=== WHAT THE EXERCISE ASKS ===
Within the records that follow, find every line containing the string "over". Copy those lines.

== Segment start ==

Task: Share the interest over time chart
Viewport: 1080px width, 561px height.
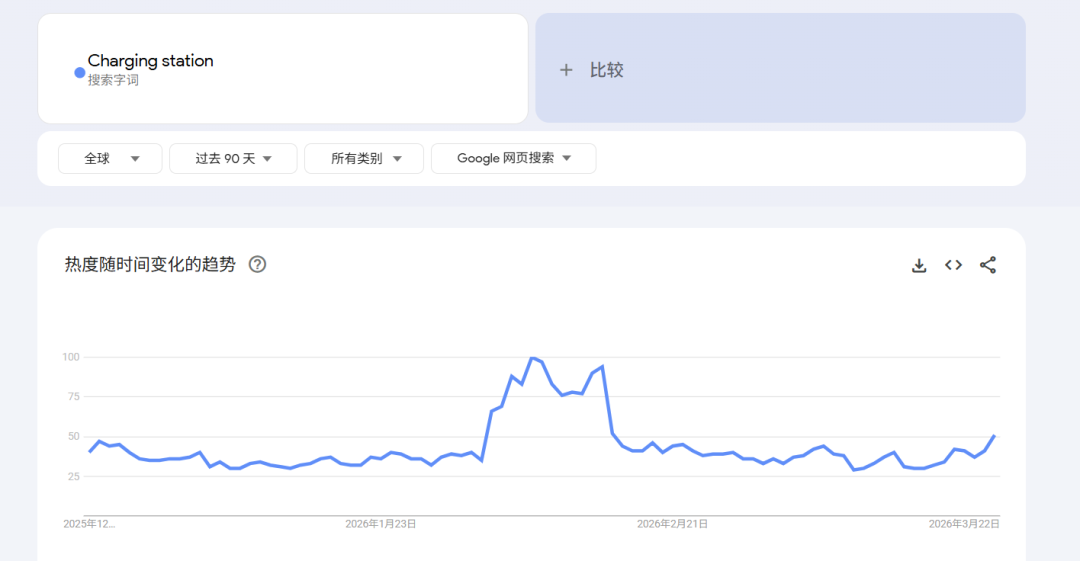Action: point(988,265)
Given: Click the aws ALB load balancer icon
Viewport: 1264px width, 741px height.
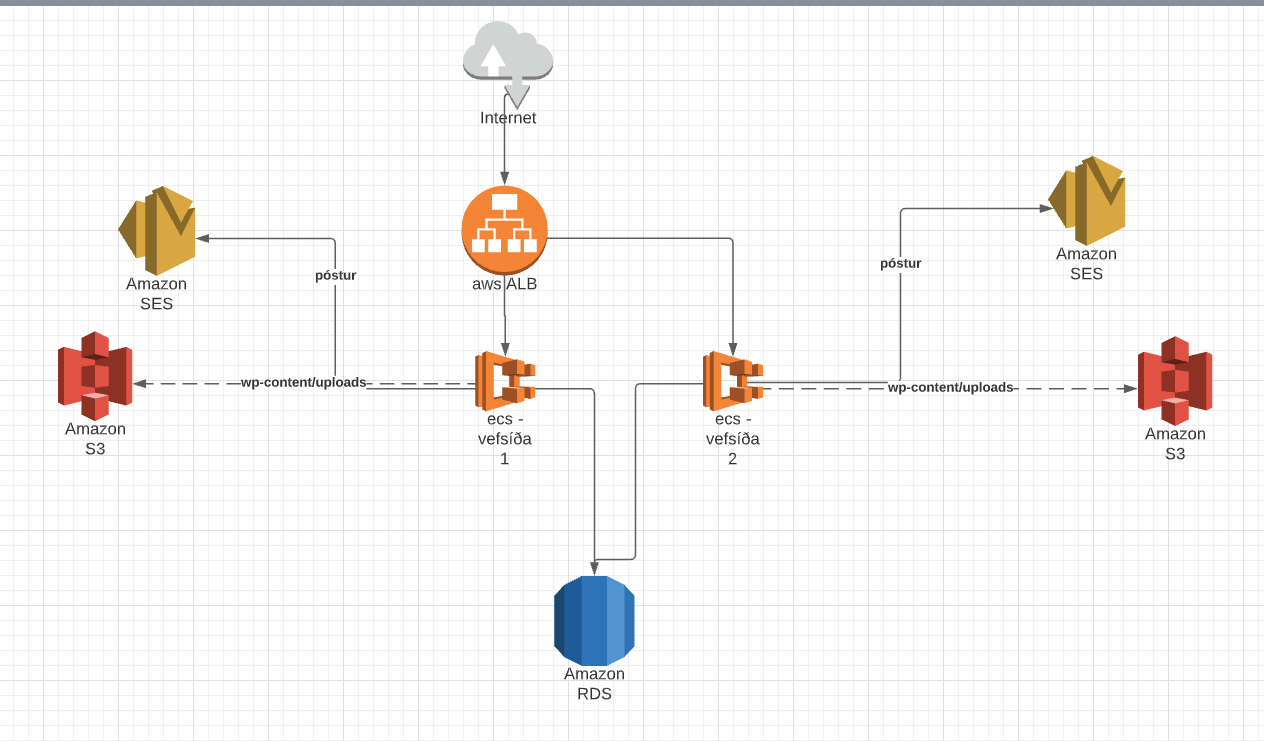Looking at the screenshot, I should click(504, 230).

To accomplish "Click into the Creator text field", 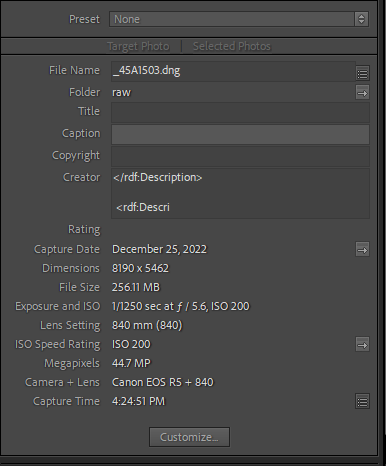I will point(240,193).

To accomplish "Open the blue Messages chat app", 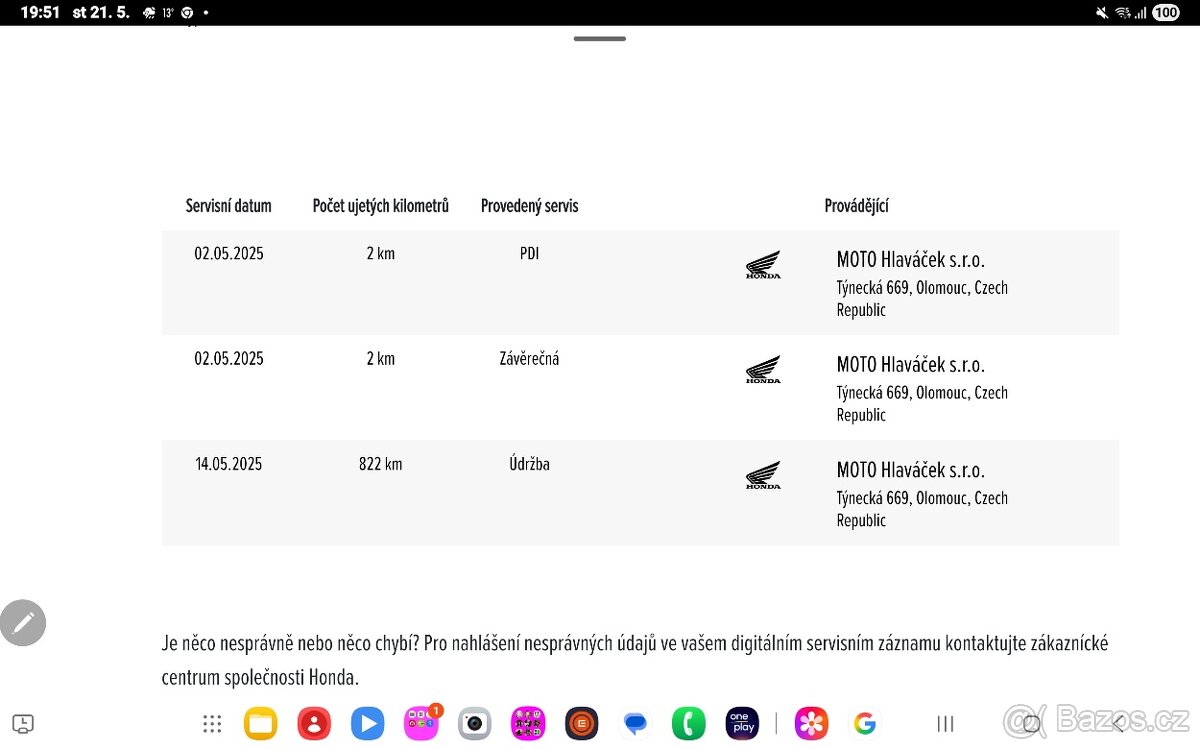I will click(634, 723).
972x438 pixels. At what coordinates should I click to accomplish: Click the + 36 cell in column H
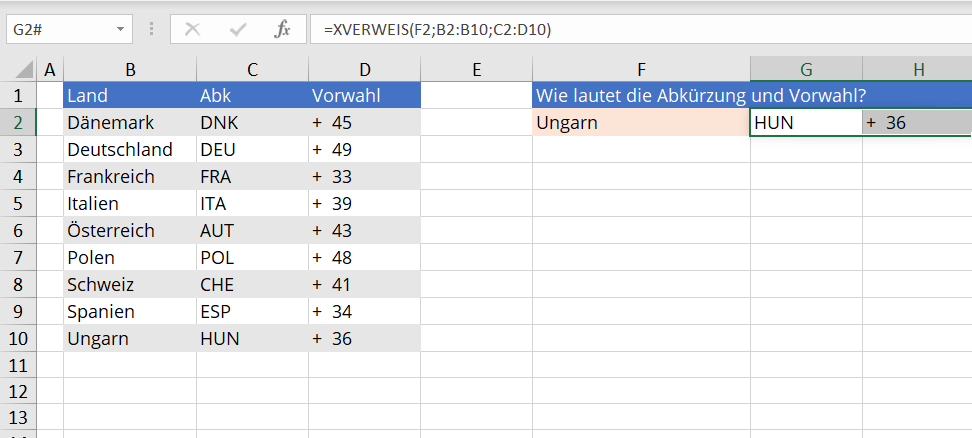coord(917,123)

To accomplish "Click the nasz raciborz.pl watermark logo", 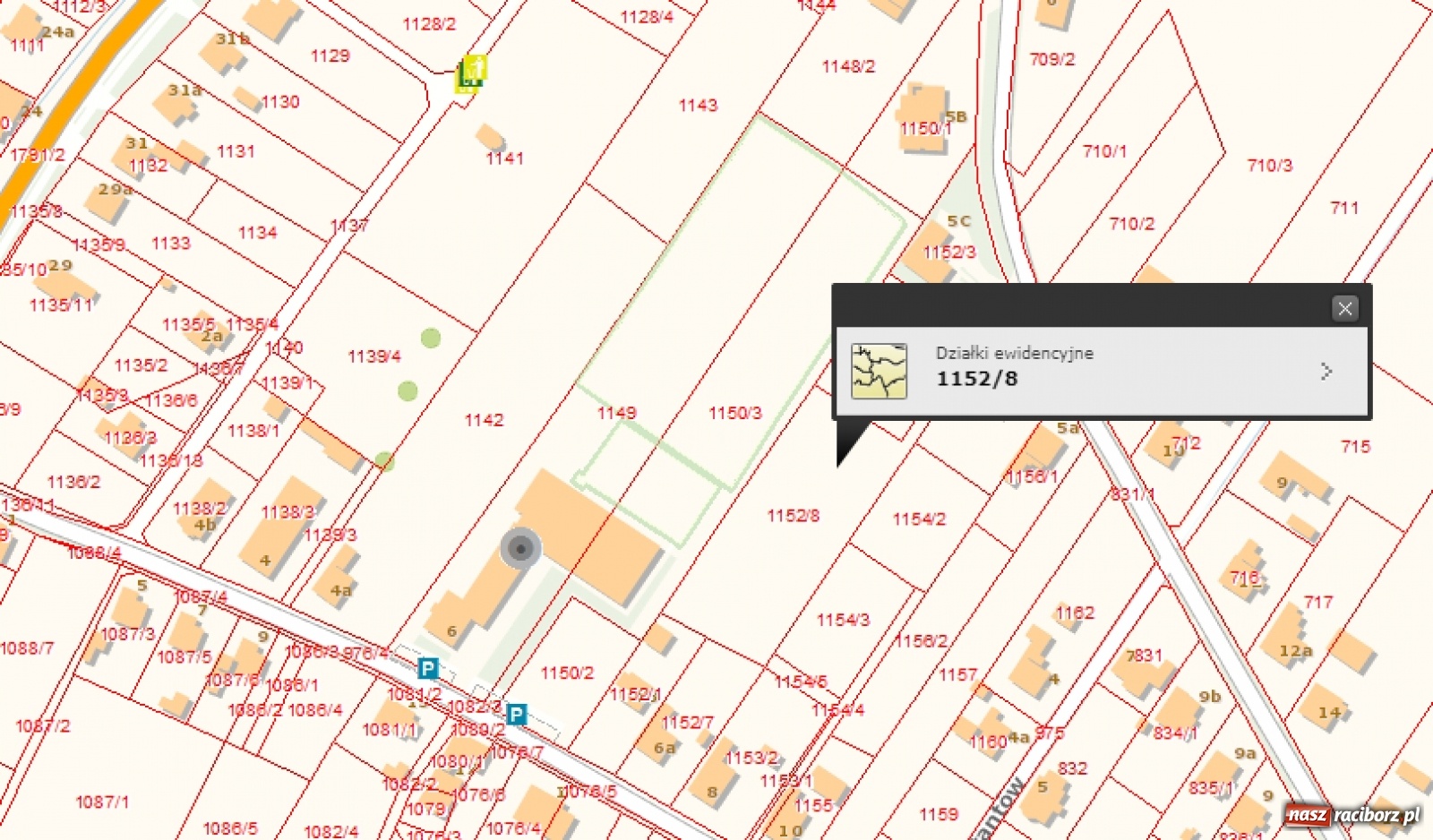I will (1352, 815).
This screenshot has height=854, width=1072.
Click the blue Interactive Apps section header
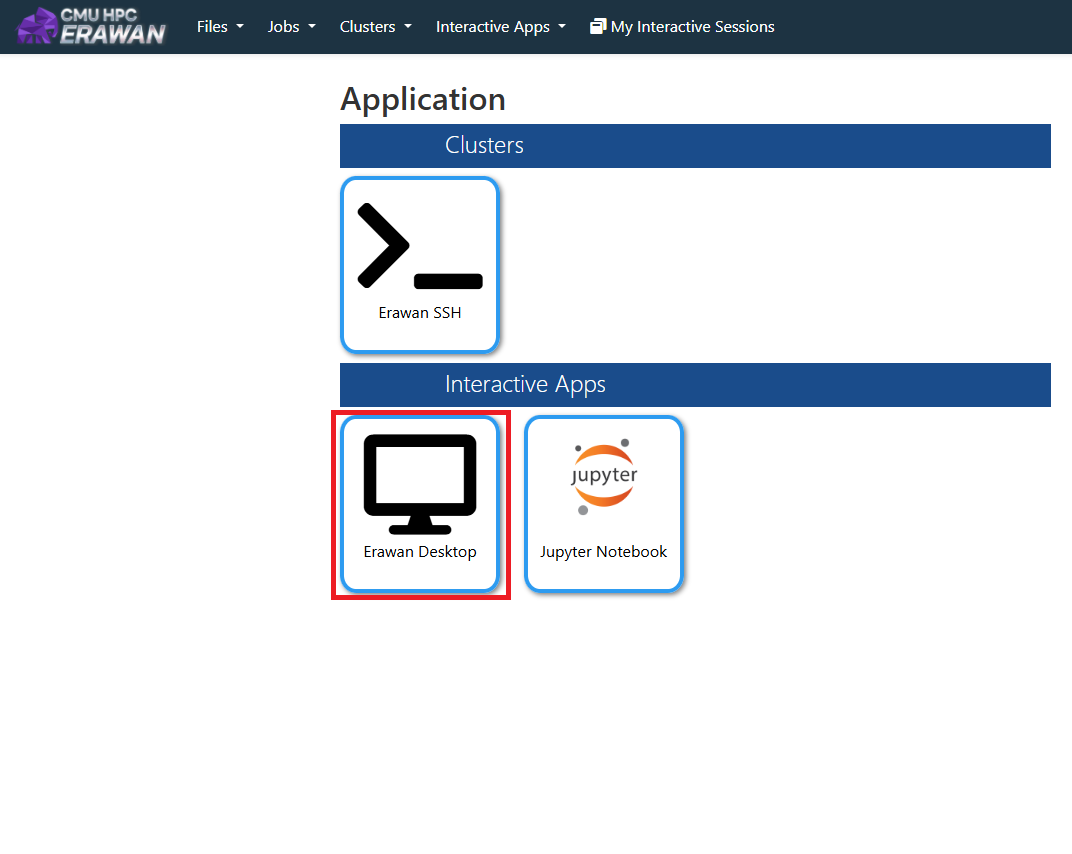(x=695, y=385)
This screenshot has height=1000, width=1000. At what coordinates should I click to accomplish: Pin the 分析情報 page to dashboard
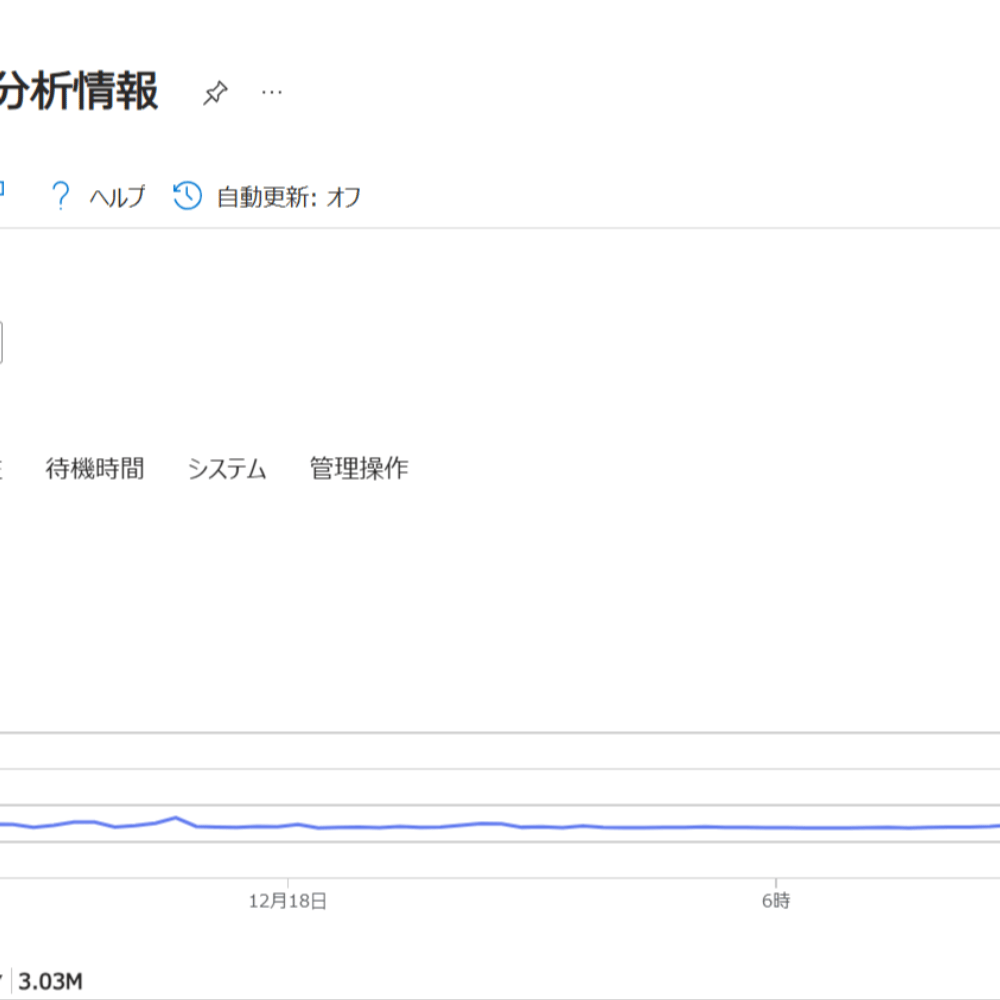click(x=214, y=93)
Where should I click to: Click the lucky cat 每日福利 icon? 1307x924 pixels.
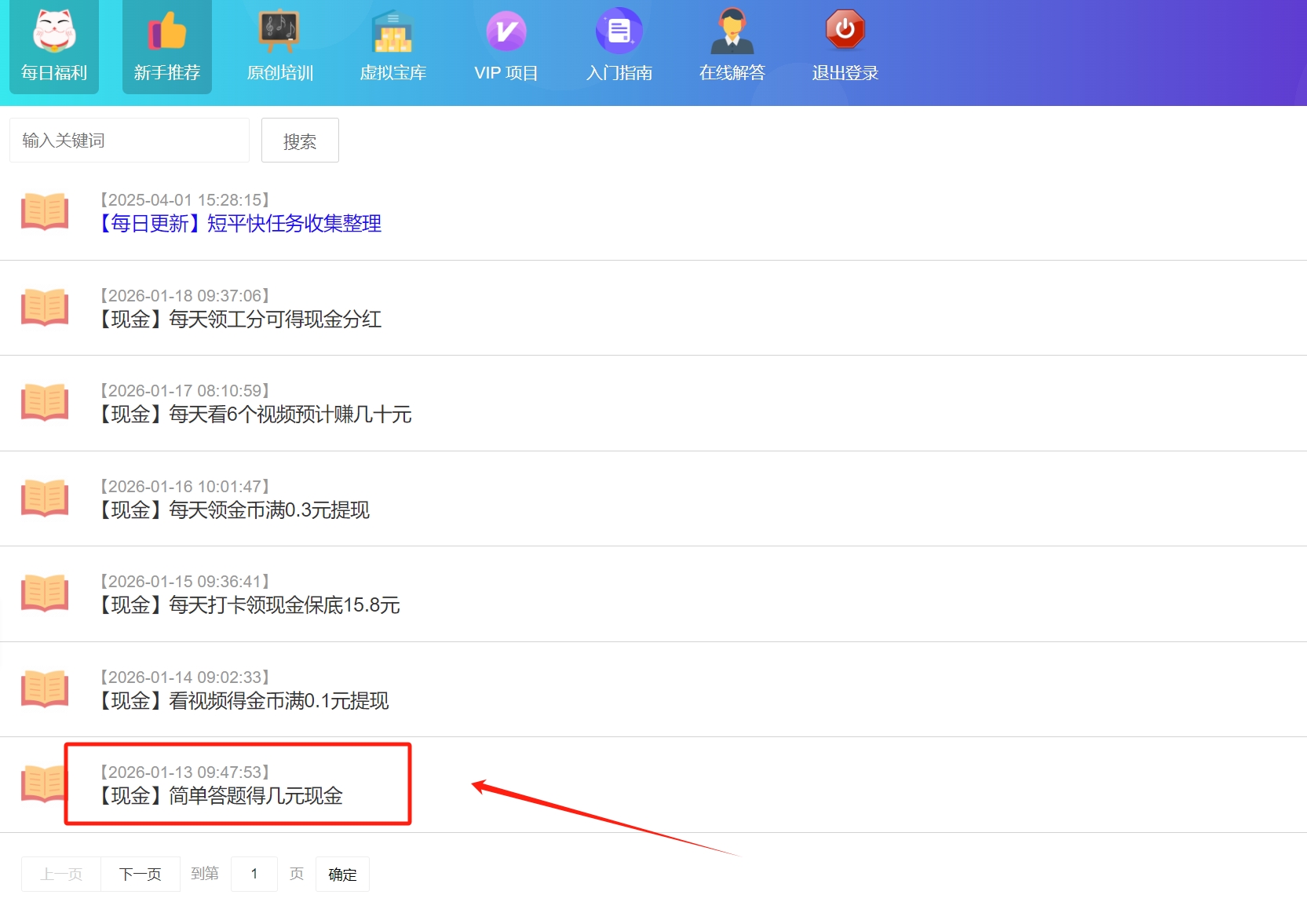coord(54,31)
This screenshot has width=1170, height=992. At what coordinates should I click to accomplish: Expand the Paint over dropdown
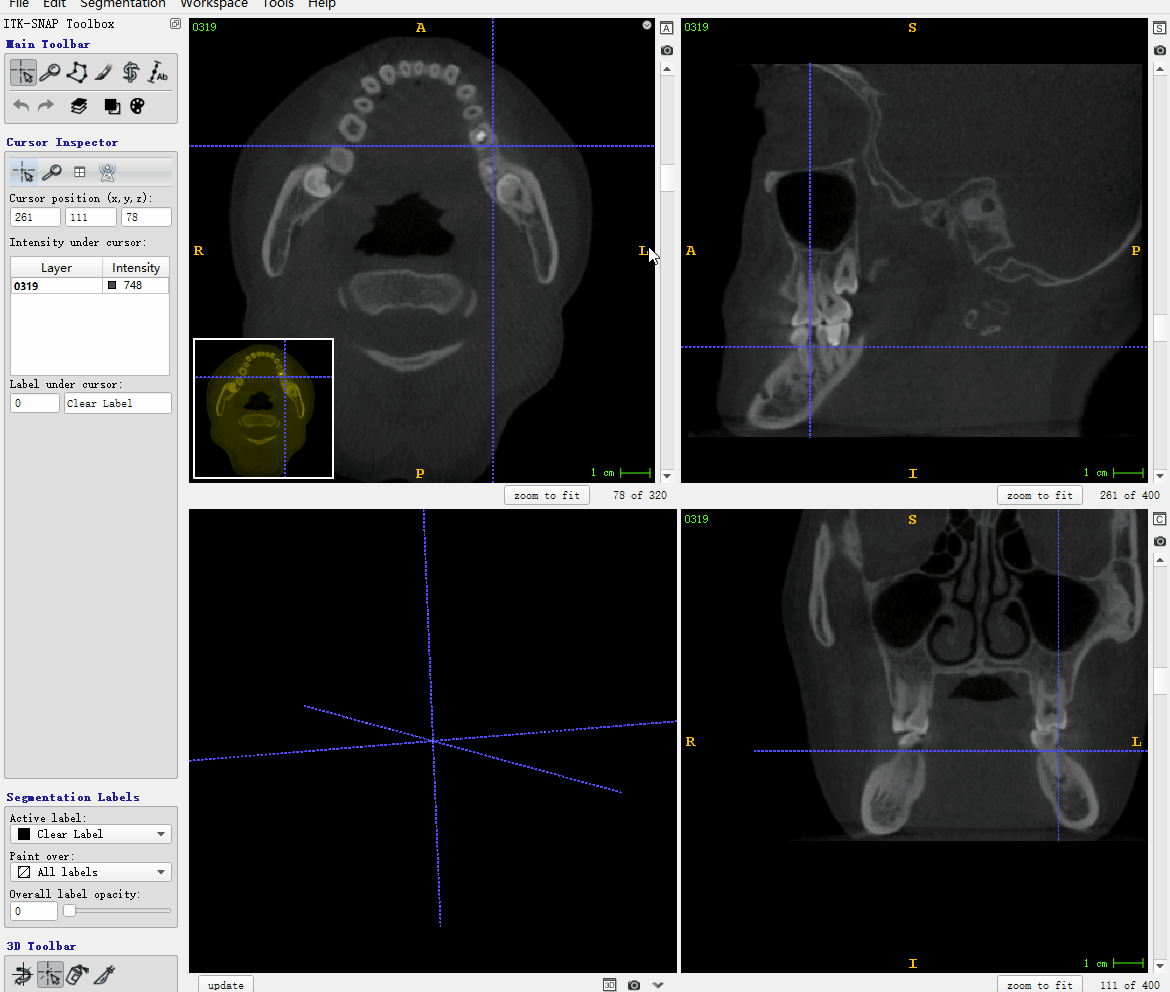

== Segment end ==

=== SOLUTION ===
Task: Share the interest over time chart
This screenshot has width=1170, height=992. At what coordinates should I click to accomplish: Expand the Paint over dropdown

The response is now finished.